§ RECORDS TO USE:
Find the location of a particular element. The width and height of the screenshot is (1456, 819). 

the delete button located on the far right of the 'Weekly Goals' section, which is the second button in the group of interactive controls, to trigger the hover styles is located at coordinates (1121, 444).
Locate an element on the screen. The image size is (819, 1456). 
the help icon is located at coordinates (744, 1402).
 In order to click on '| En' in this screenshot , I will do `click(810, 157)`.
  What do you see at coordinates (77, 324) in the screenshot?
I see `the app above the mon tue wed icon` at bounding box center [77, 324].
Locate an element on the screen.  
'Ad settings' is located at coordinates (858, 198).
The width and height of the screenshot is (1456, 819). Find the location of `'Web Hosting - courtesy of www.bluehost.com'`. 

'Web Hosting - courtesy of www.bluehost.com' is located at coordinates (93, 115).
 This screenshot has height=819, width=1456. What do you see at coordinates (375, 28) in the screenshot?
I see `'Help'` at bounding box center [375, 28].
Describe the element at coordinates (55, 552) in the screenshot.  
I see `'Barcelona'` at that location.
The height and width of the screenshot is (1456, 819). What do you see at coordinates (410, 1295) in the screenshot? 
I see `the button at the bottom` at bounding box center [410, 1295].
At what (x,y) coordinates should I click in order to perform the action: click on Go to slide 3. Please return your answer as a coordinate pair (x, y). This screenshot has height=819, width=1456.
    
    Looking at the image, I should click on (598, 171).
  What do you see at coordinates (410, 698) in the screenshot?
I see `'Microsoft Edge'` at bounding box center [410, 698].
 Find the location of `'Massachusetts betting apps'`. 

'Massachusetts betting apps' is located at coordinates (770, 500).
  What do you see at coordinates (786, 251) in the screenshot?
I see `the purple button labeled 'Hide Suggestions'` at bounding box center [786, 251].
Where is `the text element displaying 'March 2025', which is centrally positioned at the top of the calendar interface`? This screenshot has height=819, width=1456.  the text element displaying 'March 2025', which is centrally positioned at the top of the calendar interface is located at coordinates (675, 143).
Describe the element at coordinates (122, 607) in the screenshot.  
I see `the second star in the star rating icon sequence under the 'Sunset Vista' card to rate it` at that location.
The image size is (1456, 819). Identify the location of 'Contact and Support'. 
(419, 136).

§ OBJECTIVE: Switch "Describe" to "Name" everywhere in the records above, then write out all the records again with nothing else altered.

§ EXERCISE RESULT:
Find the location of a particular element. The width and height of the screenshot is (1456, 819). 

the delete button located on the far right of the 'Weekly Goals' section, which is the second button in the group of interactive controls, to trigger the hover styles is located at coordinates (1121, 444).
Locate an element on the screen. The image size is (819, 1456). 
the help icon is located at coordinates (744, 1402).
 In order to click on '| En' in this screenshot , I will do `click(810, 157)`.
  What do you see at coordinates (77, 324) in the screenshot?
I see `the app above the mon tue wed icon` at bounding box center [77, 324].
Locate an element on the screen.  
'Ad settings' is located at coordinates (858, 198).
The width and height of the screenshot is (1456, 819). Find the location of `'Web Hosting - courtesy of www.bluehost.com'`. 

'Web Hosting - courtesy of www.bluehost.com' is located at coordinates (93, 115).
 This screenshot has height=819, width=1456. What do you see at coordinates (375, 28) in the screenshot?
I see `'Help'` at bounding box center [375, 28].
Name the element at coordinates (55, 552) in the screenshot.  
I see `'Barcelona'` at that location.
The height and width of the screenshot is (1456, 819). What do you see at coordinates (410, 1295) in the screenshot? 
I see `the button at the bottom` at bounding box center [410, 1295].
At what (x,y) coordinates should I click in order to perform the action: click on Go to slide 3. Please return your answer as a coordinate pair (x, y). This screenshot has height=819, width=1456.
    
    Looking at the image, I should click on (598, 171).
  What do you see at coordinates (410, 698) in the screenshot?
I see `'Microsoft Edge'` at bounding box center [410, 698].
 Find the location of `'Massachusetts betting apps'`. 

'Massachusetts betting apps' is located at coordinates (770, 500).
  What do you see at coordinates (786, 251) in the screenshot?
I see `the purple button labeled 'Hide Suggestions'` at bounding box center [786, 251].
Where is `the text element displaying 'March 2025', which is centrally positioned at the top of the calendar interface`? This screenshot has height=819, width=1456.  the text element displaying 'March 2025', which is centrally positioned at the top of the calendar interface is located at coordinates (675, 143).
Name the element at coordinates (122, 607) in the screenshot.  
I see `the second star in the star rating icon sequence under the 'Sunset Vista' card to rate it` at that location.
The image size is (1456, 819). Identify the location of 'Contact and Support'. 
(419, 136).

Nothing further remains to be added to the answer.